The complaint is well-supported.  Notably, in Knight First Amendment Institute v. Trump, 928 F.3d 226 (2d Cir. 2019), the Second Circuit held that President Trump could not block users from his @realDonaldTrump account: “We conclude that the evidence of the official nature of the Account is overwhelming. We also conclude that once the President has chosen a platform and opened up its interactive space to millions of users and participants, he may not selectively exclude those whose views he disagrees with.”

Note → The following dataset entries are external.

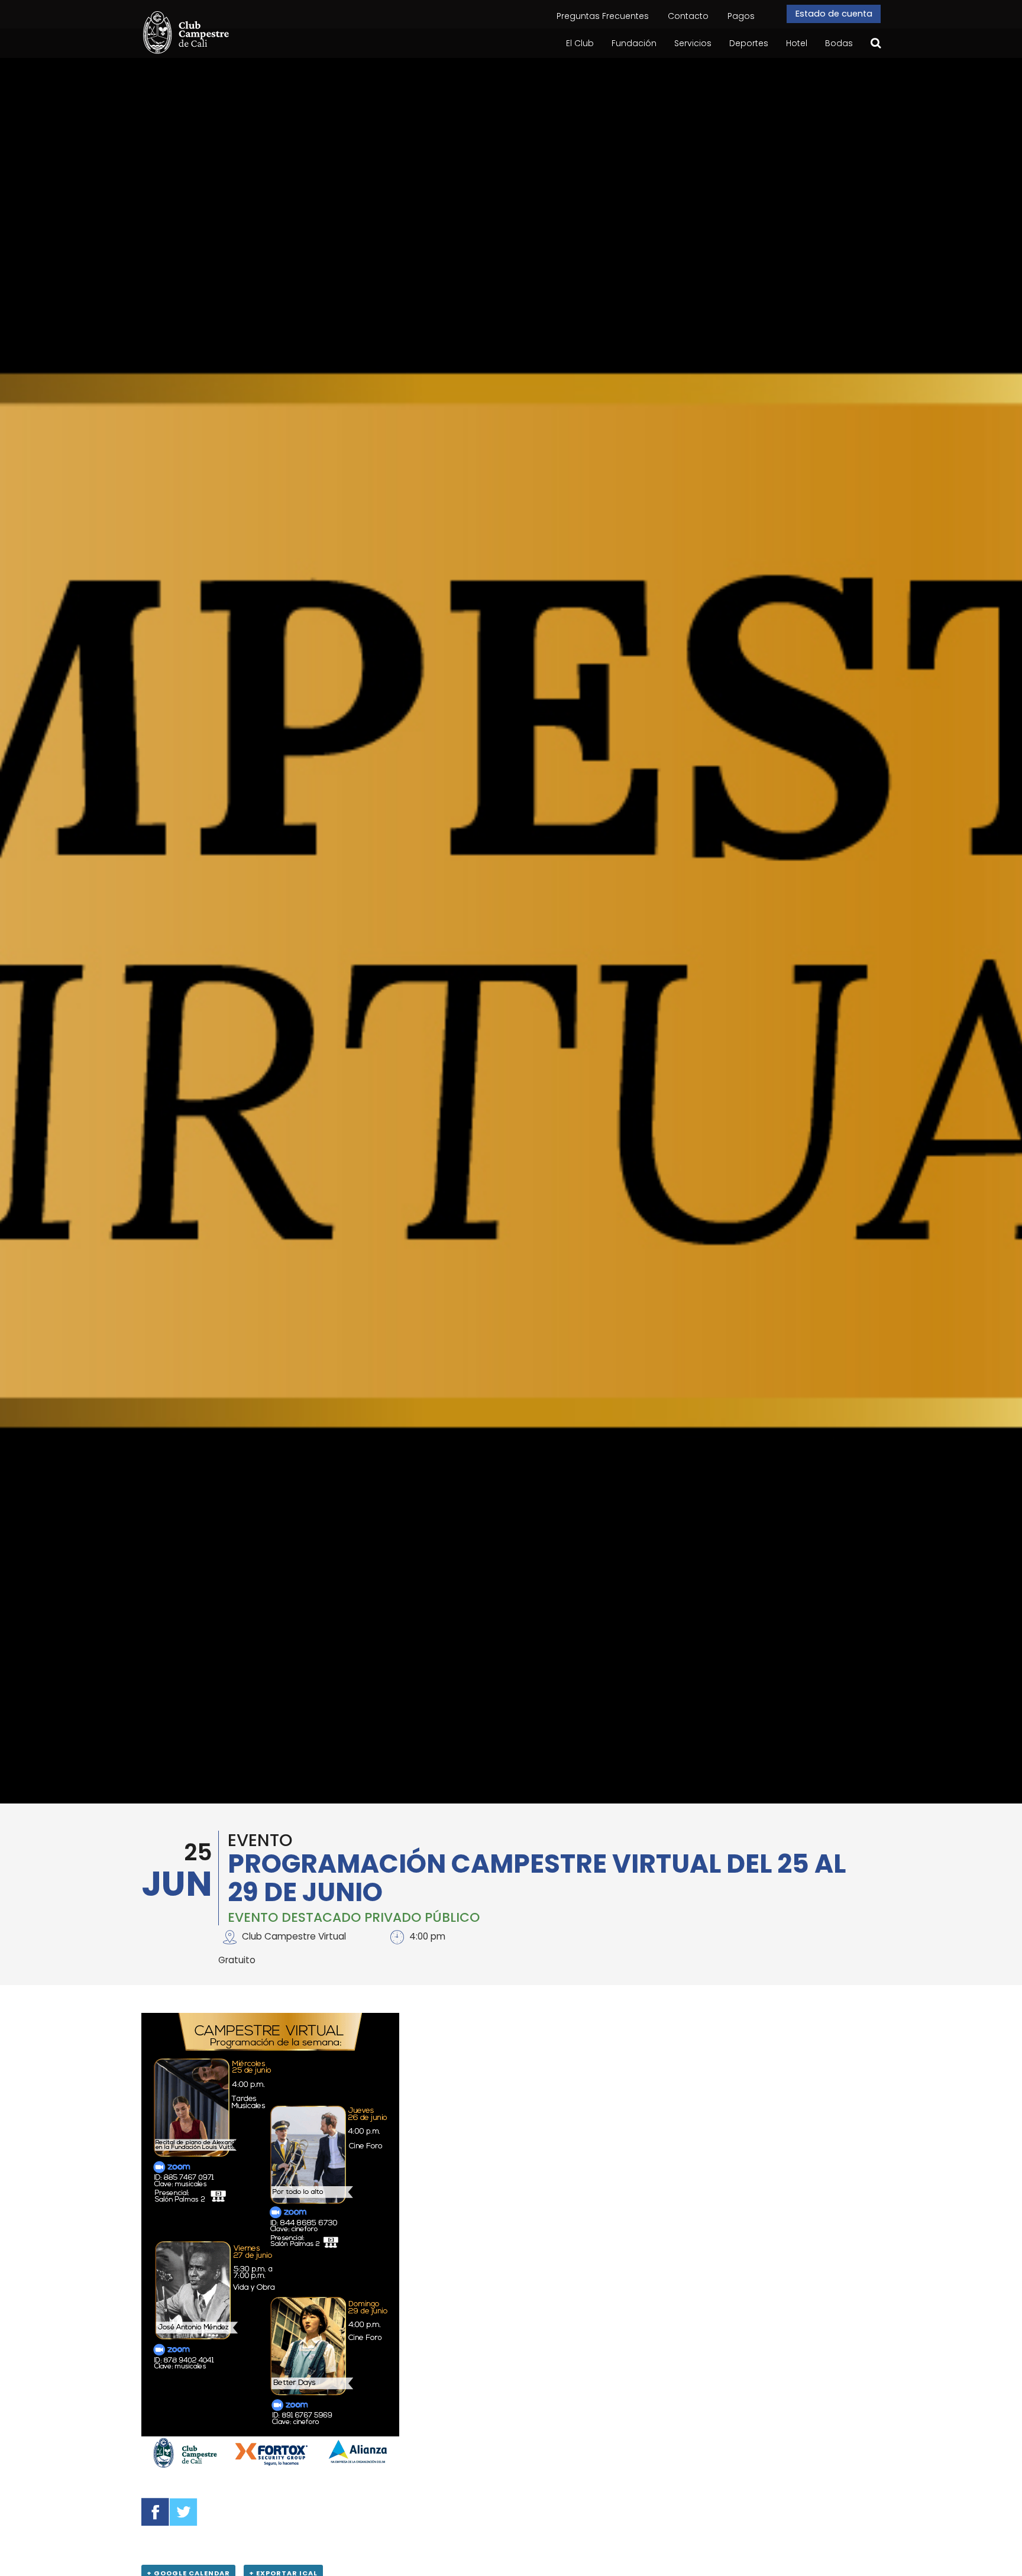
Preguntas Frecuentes (603, 16)
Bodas (839, 43)
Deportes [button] (748, 43)
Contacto (688, 16)
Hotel (796, 43)
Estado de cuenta (833, 14)
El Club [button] (580, 43)
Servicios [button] (692, 43)
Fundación (634, 43)
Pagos (741, 16)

This is an easier case. There is no question that this is a public website as opposed to the contested status of the @realDonaldTrump account.  The Supreme Court held in Manhattan Community Access Corp. et al. v. Halleck et al., 587 U.S. ___, 139 S.Ct. 1921, 204 L.Ed.2d 405 (2019) “[w]hen the government provides a forum for speech (known as a public forum), the government may be constrained by the First Amendment, meaning that the government ordinarily may not exclude speech or speakers from the forum on the basis of viewpoint ….” See also Pleasant 237*237 Grove, 555 U.S. at 469-70, 129 S.Ct. 1125 (viewpoint discrimination prohibited in traditional, designated, and limited public forums); Cornelius v. NAACP Legal Defense and Educational Fund, Inc., 473 U.S. 788, 806, 105 S.Ct. 3439, 87 L.Ed.2d 567 (1985) (viewpoint discrimination prohibited in nonpublic forums).

What is interesting is that this is a lawsuit that is likely to garner support on the left from some of the same people who are calling for censorship of “disinformation” and “misinformation.” The anti-free speech movement is abandoning bright line rules in favor of judgments on what is true and what is false or misleading.

In the last few years, we have seen an increasing call for private censorship from Democratic politicians and liberal commentators. Faculty and editors are now actively supporting modern versions of book-burning with blacklists and bans for those with opposing political views. Columbia Journalism School Dean Steve Coll has denounced the “weaponization” of free speech, which appears to be the use of free speech by those on the right. So the dean of one of the premier journalism schools now supports censorship.Free speech advocates are facing a generational shift that is now being reflected in our law schools, where free speech principles were once a touchstone of the rule of law. As millions of students are taught that free speech is a threat and that “China is right” about censorship, these figures are shaping a new society in their own intolerant images.

The most chilling aspect of this story is how many on left applaud such censorship. A new poll shows roughly half of the public supporting not just corporate censorship but government censorship of anything deemed “misinformation.”